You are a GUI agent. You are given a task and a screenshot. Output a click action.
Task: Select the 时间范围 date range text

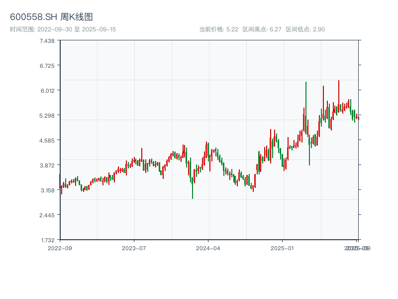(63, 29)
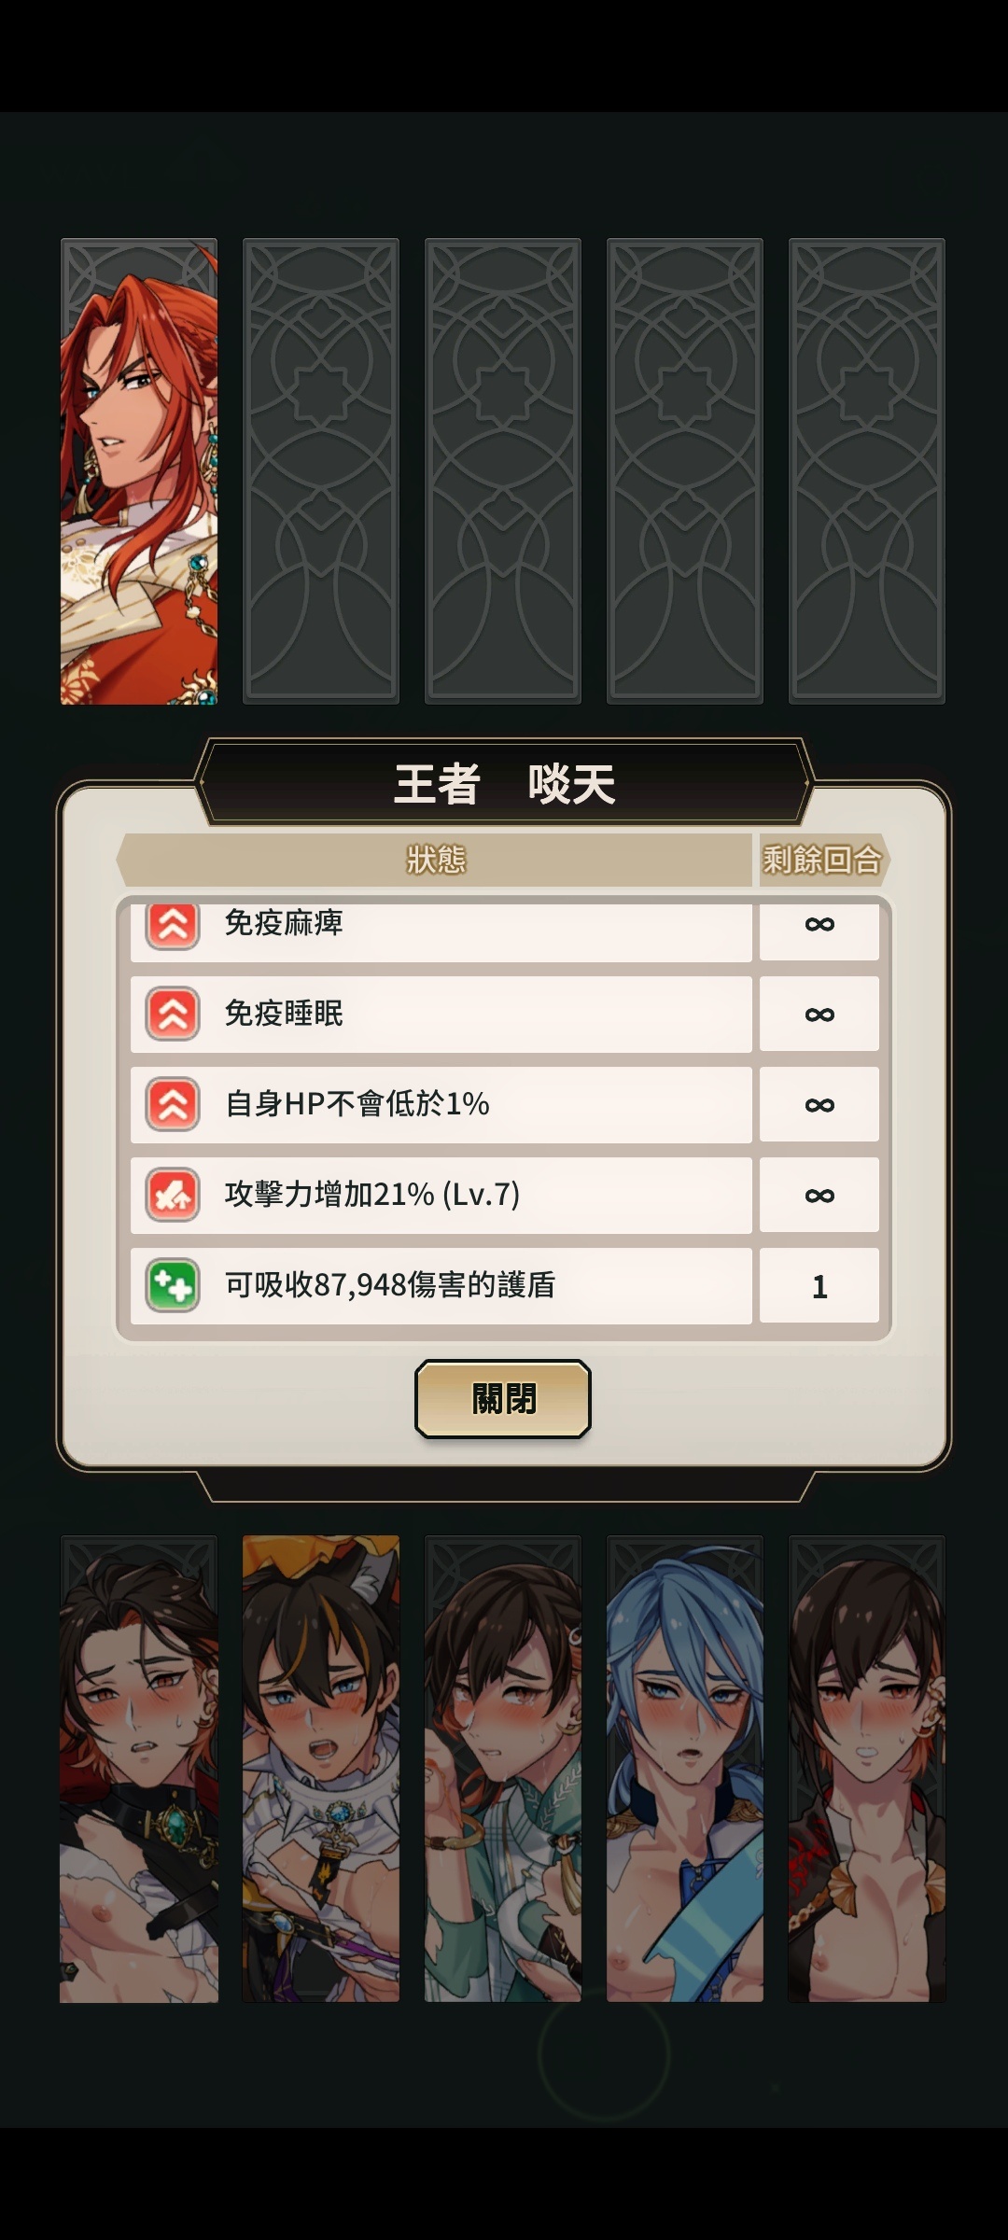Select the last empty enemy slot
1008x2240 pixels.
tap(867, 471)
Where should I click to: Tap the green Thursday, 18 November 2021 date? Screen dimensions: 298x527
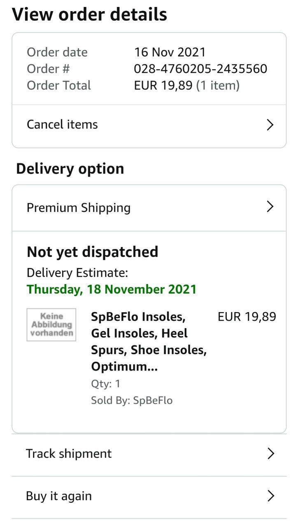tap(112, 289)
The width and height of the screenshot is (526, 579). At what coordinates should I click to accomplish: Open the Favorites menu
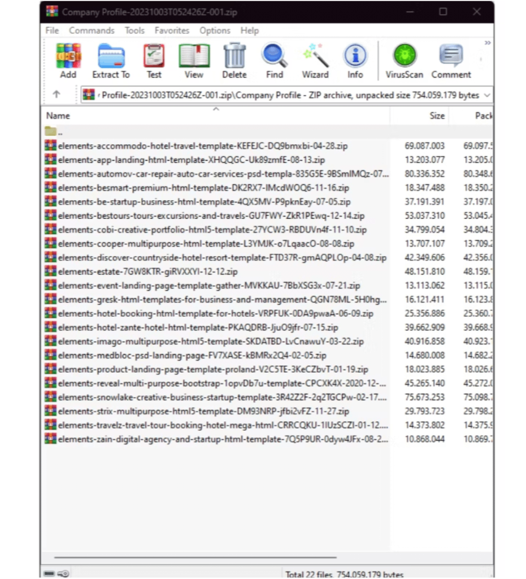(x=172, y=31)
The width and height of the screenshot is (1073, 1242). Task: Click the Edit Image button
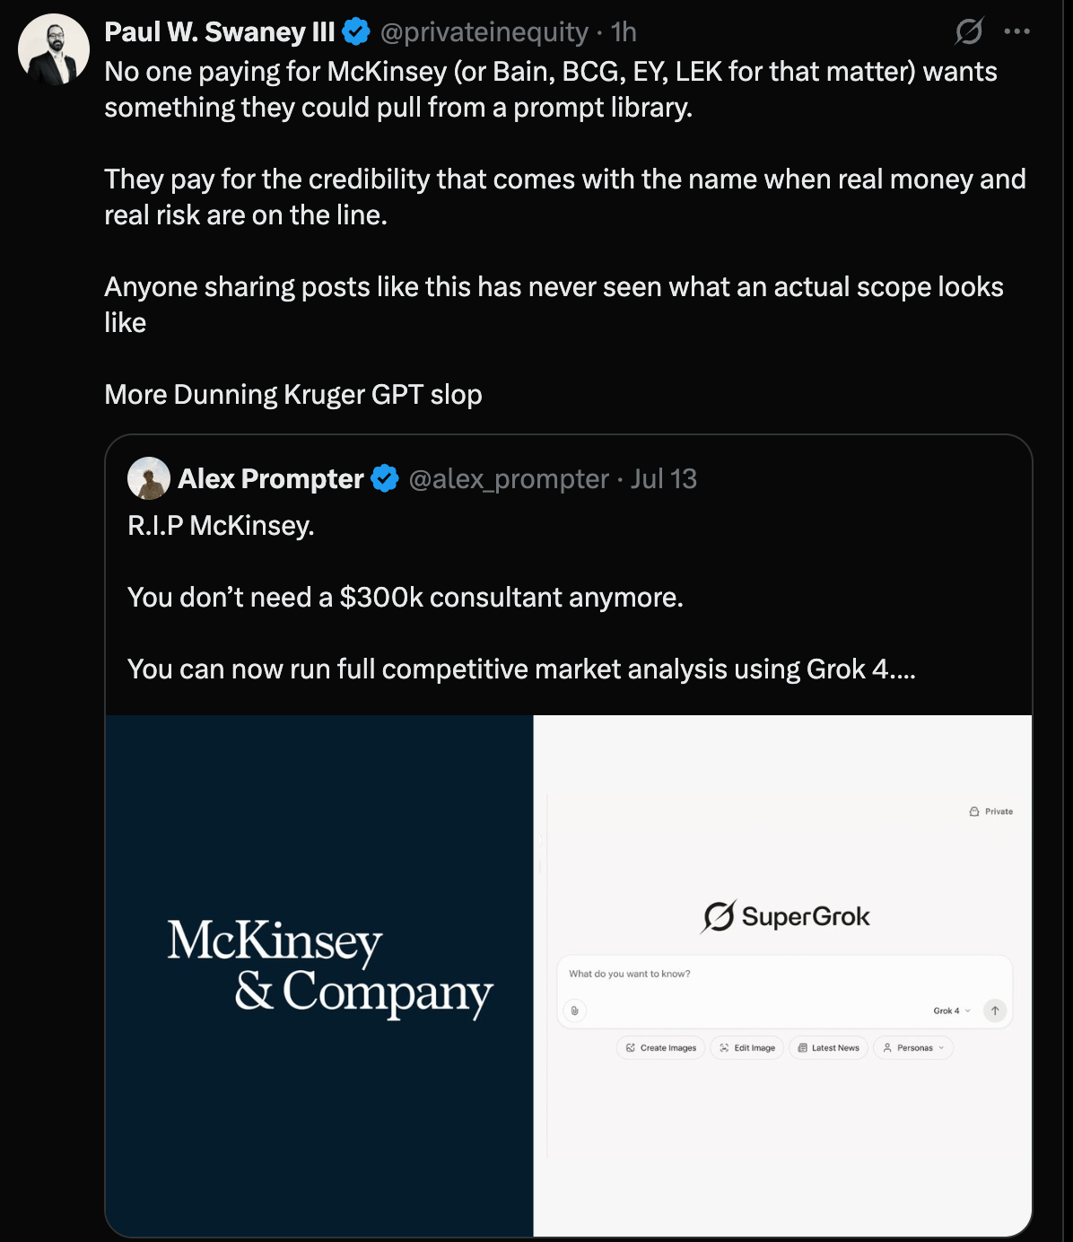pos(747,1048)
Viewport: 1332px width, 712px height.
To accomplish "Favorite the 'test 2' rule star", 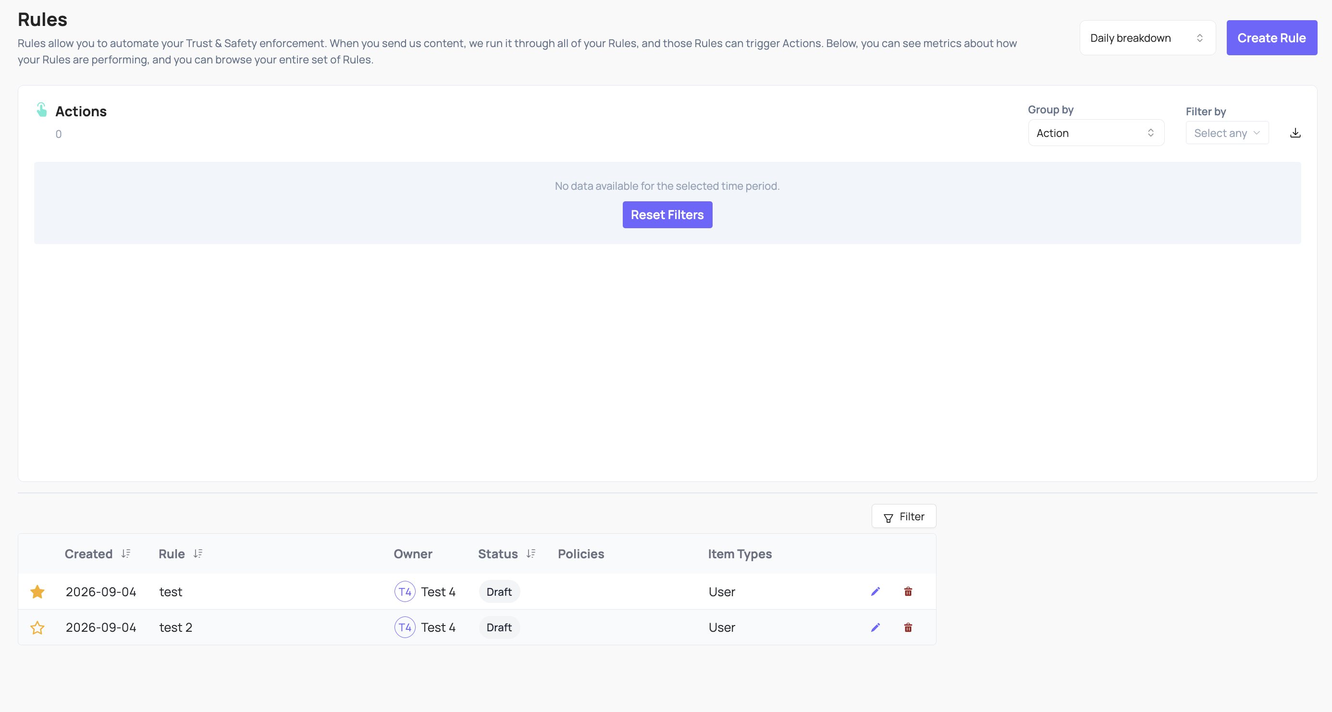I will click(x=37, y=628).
^^^^^^^^^^^^^^^^
**EXERCISE OBJECTIVE:**
Go to the line above that has "Where should I" and copy exactly from there down to the line that has "Viewport: 1332px width, 712px height.", both included. Leave the pictures out.

**TASK RESULT:**
Where should I click to: Tap the green Thursday, 18 November 2021 date? Screen dimensions: 298x527
tap(112, 289)
The width and height of the screenshot is (526, 579). At what coordinates should I click to accomplish: Open the Favorites menu
(x=172, y=31)
The width and height of the screenshot is (1073, 1242). Task: Click the Edit Image button
pos(747,1048)
Viewport: 1332px width, 712px height.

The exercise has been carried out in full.